Opinion
No. 6892.
Submitted August 17, 1967.
Decided September 18, 1967.
Henry N. Berry, III, Cape Elizabeth, Me., on motion for appellant.
Elliot L. Richardson, Atty. Gen., and Willie J. Davis, Asst. Atty. Gen., on memorandum in opposition.
Before ALDRICH, Chief Judge, McENTEE and COFFIN, Circuit Judges.
MEMORANDUM AND ORDER ON MOTION FOR BAIL
This is an application for bail by a convicted state prisoner pending appeal from a decision of the district court denying his application for a writ of habeas corpus. The first question relates to amount, and involves, specifically, petitioner's claim that we should adopt the "spirit" of the Bail Reform Act of 1966, 18 U.S.C. § 3146-3152. Passing the fact that the act does not, in terms, apply to collateral attacks on sentence, we note that it does not apply to state prisoners at all. We believe we should not extend its broad consideration to state prisoners because we infer that Congress failed to do so not only as a matter of comity, but for substantive practical reasons. Obviously, the federal government is better equipped to keep track of, and recover, its own defaulting prisoners on a nationwide scale than is a state.
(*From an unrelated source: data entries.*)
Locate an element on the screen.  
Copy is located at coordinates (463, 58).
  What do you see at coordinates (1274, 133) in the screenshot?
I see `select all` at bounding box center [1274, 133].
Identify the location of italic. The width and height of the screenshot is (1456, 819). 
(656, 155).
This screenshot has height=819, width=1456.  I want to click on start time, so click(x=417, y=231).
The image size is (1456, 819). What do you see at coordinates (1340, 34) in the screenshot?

It can, accordingly, afford liberality that a state cannot. Under these circumstances we reject petitioner's contention and consider bail for this state prisoner on the same basis that we would have before the Bail Reform Act.
This does not mean that petitioner may not be bailed. Since, however, he has represented that his only interest in cash or secured bail, as distinguished from personal recognizance, is in "amount at about $1,000," and since on the facts of this particular case we would regard such amount of bail as totally inadequate, the motion is denied.